User-agent: * Disallow: /ajax.php Disallow: /attachment.php Disallow: /calendar.php Disallow: /cron.php Disallow: /editpost.php Disallow: /global.php Disallow: /image.php Disallow: /inlinemod.php Disallow: /joinrequests.php Disallow: /login.php Disallow: /member.php Disallow: /memberlist.php Disallow: /misc.php Disallow: /moderator.php Disallow: /newattachment.php Disallow: /newreply.php Disallow: /newthread.php Disallow: /online.php Disallow: /poll.php Disallow: /postings.php Disallow: /printthread.php Disallow: /private.php Disallow: /profile.php Disallow: /register.php Disallow: /report.php Disallow: /reputation.php Disallow: /search.php Disallow: /sendmessage.php Disallow: /showgroups.php Disallow: /subscription.php Disallow: /threadrate.php Disallow: /usercp.php Disallow: /usernote.php
Copy and paste the previous lines into your favorite text editor, call it robots.txt and upload it to your website root. You may need to change the paths of the files, for exmaple if your forums are at http://yoursite.com/forums you’ll need to use “Disallow: /forums/filename.php” instead.

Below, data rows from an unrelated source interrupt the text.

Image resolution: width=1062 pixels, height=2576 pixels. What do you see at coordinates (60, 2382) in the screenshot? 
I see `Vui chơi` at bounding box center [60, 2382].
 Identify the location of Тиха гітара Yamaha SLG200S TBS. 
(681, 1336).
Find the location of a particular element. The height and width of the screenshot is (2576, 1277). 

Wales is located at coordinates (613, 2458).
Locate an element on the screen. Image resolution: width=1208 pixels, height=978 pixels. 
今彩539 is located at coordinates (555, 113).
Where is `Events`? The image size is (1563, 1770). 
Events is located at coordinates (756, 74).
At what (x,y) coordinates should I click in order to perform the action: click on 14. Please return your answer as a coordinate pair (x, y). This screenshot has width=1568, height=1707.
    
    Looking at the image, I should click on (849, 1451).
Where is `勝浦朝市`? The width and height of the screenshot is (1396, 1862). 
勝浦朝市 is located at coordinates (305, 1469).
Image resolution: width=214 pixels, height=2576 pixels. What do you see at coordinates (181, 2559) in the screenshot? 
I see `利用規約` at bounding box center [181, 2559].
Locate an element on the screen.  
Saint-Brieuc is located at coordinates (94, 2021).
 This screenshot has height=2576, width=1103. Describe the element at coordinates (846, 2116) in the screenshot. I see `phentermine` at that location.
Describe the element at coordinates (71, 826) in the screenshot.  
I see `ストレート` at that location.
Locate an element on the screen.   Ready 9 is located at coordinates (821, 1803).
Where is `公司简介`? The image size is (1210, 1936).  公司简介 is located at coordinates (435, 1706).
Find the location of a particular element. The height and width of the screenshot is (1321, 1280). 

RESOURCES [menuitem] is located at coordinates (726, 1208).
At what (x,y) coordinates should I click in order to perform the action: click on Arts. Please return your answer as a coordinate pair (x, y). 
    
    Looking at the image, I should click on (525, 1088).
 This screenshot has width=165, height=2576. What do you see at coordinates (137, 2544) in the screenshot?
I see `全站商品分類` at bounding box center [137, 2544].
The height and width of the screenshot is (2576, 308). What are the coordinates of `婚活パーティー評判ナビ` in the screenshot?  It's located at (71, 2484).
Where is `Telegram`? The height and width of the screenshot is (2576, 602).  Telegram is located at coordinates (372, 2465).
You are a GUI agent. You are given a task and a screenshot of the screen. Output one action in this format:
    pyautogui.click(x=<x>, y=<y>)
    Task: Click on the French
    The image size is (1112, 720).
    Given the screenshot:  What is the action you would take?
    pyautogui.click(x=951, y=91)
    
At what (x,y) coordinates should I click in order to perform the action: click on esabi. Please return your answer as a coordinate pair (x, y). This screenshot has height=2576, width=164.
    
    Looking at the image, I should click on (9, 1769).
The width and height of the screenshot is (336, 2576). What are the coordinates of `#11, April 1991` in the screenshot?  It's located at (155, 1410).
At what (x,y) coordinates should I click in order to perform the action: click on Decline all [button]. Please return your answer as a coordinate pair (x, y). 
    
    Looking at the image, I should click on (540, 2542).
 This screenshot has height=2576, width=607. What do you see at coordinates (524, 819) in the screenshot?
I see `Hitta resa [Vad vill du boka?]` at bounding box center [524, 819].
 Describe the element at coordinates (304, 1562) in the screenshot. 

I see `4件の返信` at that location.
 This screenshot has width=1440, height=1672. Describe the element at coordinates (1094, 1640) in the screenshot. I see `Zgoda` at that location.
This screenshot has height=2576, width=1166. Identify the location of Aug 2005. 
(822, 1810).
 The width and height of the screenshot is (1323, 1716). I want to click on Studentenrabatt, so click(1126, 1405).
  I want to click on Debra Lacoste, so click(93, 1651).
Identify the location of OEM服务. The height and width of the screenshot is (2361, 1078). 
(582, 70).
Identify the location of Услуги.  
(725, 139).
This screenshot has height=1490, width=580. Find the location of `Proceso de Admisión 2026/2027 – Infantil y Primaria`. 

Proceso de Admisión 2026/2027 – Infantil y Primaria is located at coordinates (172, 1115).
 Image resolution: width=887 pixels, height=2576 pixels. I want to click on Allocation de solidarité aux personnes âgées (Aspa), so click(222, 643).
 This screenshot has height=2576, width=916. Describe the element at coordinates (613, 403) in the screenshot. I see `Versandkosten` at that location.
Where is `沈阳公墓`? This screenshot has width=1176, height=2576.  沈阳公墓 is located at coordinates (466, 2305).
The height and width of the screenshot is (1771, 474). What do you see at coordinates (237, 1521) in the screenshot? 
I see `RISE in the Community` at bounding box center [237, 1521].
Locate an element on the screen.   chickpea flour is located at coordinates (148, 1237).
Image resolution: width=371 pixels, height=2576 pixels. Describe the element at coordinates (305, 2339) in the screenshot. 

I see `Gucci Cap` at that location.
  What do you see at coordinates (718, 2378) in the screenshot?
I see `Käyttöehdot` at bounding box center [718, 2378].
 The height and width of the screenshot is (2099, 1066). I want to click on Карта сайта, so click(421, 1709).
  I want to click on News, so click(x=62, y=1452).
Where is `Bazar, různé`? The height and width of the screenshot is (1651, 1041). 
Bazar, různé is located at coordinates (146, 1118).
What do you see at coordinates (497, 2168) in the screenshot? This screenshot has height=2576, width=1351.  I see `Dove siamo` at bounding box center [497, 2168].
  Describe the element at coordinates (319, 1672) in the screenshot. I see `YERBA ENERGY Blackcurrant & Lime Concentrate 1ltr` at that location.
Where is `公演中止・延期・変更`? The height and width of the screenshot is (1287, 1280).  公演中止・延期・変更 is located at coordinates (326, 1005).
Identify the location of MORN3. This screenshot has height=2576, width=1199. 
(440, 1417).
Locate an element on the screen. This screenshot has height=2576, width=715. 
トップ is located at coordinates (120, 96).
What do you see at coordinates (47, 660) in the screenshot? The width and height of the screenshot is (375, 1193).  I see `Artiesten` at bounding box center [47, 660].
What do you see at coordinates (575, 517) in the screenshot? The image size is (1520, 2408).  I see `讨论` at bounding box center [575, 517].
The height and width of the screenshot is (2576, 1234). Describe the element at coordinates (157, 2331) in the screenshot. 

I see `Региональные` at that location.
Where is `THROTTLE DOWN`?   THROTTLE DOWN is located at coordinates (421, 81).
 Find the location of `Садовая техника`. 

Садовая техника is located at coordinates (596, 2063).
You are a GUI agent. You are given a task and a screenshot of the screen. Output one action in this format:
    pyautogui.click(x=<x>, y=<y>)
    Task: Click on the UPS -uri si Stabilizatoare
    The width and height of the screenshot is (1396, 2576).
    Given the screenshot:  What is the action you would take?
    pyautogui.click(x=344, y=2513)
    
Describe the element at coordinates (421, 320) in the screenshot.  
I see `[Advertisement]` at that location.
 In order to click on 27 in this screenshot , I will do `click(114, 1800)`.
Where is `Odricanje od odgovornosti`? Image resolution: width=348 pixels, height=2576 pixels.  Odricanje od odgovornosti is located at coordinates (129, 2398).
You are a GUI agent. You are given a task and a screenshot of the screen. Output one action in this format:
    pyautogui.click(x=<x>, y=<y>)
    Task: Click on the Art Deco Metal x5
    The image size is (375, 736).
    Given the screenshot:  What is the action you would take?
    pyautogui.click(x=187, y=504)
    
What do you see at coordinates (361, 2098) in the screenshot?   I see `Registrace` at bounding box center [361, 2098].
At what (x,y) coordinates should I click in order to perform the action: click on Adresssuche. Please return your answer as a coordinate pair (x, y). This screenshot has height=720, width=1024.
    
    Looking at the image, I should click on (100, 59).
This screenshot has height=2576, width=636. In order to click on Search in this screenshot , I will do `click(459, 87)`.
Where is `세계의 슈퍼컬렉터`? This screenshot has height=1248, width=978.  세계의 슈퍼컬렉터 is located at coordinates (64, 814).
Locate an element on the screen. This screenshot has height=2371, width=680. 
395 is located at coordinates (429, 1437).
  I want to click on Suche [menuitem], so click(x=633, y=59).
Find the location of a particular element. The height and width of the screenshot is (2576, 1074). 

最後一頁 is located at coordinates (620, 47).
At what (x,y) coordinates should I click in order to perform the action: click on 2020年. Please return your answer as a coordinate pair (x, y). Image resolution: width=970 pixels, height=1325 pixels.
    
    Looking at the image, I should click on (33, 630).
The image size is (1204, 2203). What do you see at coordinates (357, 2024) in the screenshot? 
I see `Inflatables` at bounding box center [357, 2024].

Good Robots.txt Practices For vBulletin
- Avoid allowing search result like pages to be crawled. Nothing is more annoying than landing on a search result page, from a search result page.
- Don’t let a large number of auto-generated pages with the same, or only slightly different content to be crawled. Why you’d build a large number of pages with only slightly different content is beyond us to begin with.
- Don’t allow URL’s created as a result of proxy services to be crawled
- Find more secure methods for blocking search engines from crawling private or sensitive data.